§ **Activity**: The expected output is every entry below, exact in every character.

§ **Information shown**:
============

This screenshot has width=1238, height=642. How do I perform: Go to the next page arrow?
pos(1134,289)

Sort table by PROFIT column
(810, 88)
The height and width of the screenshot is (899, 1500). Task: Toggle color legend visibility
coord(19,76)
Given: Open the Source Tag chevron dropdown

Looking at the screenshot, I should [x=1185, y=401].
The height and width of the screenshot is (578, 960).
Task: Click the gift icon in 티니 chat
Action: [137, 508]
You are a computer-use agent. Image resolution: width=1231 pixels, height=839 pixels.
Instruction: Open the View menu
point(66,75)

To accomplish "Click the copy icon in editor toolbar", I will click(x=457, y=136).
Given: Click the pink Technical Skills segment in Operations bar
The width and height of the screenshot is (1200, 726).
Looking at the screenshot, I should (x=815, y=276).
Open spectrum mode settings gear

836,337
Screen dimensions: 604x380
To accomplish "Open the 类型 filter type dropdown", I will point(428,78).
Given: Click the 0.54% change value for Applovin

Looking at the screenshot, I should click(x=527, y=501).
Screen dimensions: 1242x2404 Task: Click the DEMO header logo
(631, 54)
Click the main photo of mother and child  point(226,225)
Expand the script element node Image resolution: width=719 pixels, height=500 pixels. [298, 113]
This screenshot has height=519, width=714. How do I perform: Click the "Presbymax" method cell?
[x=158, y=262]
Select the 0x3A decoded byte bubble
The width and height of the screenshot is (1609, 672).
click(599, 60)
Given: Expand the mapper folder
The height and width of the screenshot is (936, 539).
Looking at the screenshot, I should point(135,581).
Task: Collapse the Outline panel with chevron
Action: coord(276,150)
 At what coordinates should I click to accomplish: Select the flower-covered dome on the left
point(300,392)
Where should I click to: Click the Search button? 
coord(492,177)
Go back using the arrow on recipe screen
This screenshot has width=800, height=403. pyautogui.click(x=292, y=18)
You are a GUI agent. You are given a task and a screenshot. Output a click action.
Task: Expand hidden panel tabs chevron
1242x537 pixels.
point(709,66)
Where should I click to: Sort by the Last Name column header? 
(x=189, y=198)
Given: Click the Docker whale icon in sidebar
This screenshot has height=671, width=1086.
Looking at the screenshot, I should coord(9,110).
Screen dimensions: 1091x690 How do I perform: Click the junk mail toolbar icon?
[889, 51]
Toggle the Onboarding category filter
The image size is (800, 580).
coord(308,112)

============

§ **The completed task**:
This screenshot has width=1238, height=642. How do I perform: Go to the next page arrow?
pos(1134,289)

Sort table by PROFIT column
(810, 88)
The height and width of the screenshot is (899, 1500). Task: Toggle color legend visibility
coord(19,76)
Given: Open the Source Tag chevron dropdown

Looking at the screenshot, I should [x=1185, y=401].
The height and width of the screenshot is (578, 960).
Task: Click the gift icon in 티니 chat
Action: [137, 508]
You are a computer-use agent. Image resolution: width=1231 pixels, height=839 pixels.
Instruction: Open the View menu
point(66,75)

To accomplish "Click the copy icon in editor toolbar", I will click(x=457, y=136).
Given: Click the pink Technical Skills segment in Operations bar
The width and height of the screenshot is (1200, 726).
Looking at the screenshot, I should (x=815, y=276).
Open spectrum mode settings gear

836,337
Screen dimensions: 604x380
To accomplish "Open the 类型 filter type dropdown", I will point(428,78).
Given: Click the 0.54% change value for Applovin

Looking at the screenshot, I should click(x=527, y=501).
Screen dimensions: 1242x2404 Task: Click the DEMO header logo
(631, 54)
Click the main photo of mother and child  point(226,225)
Expand the script element node Image resolution: width=719 pixels, height=500 pixels. [298, 113]
This screenshot has height=519, width=714. How do I perform: Click the "Presbymax" method cell?
[x=158, y=262]
Select the 0x3A decoded byte bubble
The width and height of the screenshot is (1609, 672).
click(599, 60)
Given: Expand the mapper folder
The height and width of the screenshot is (936, 539).
Looking at the screenshot, I should point(135,581).
Task: Collapse the Outline panel with chevron
Action: coord(276,150)
 At what coordinates should I click to accomplish: Select the flower-covered dome on the left
point(300,392)
Where should I click to: Click the Search button? 
coord(492,177)
Go back using the arrow on recipe screen
This screenshot has width=800, height=403. pyautogui.click(x=292, y=18)
You are a GUI agent. You are given a task and a screenshot. Output a click action.
Task: Expand hidden panel tabs chevron
1242x537 pixels.
point(709,66)
Where should I click to: Sort by the Last Name column header? 
(x=189, y=198)
Given: Click the Docker whale icon in sidebar
This screenshot has height=671, width=1086.
Looking at the screenshot, I should coord(9,110).
Screen dimensions: 1091x690 How do I perform: Click the junk mail toolbar icon?
[889, 51]
Toggle the Onboarding category filter
The image size is (800, 580).
coord(308,112)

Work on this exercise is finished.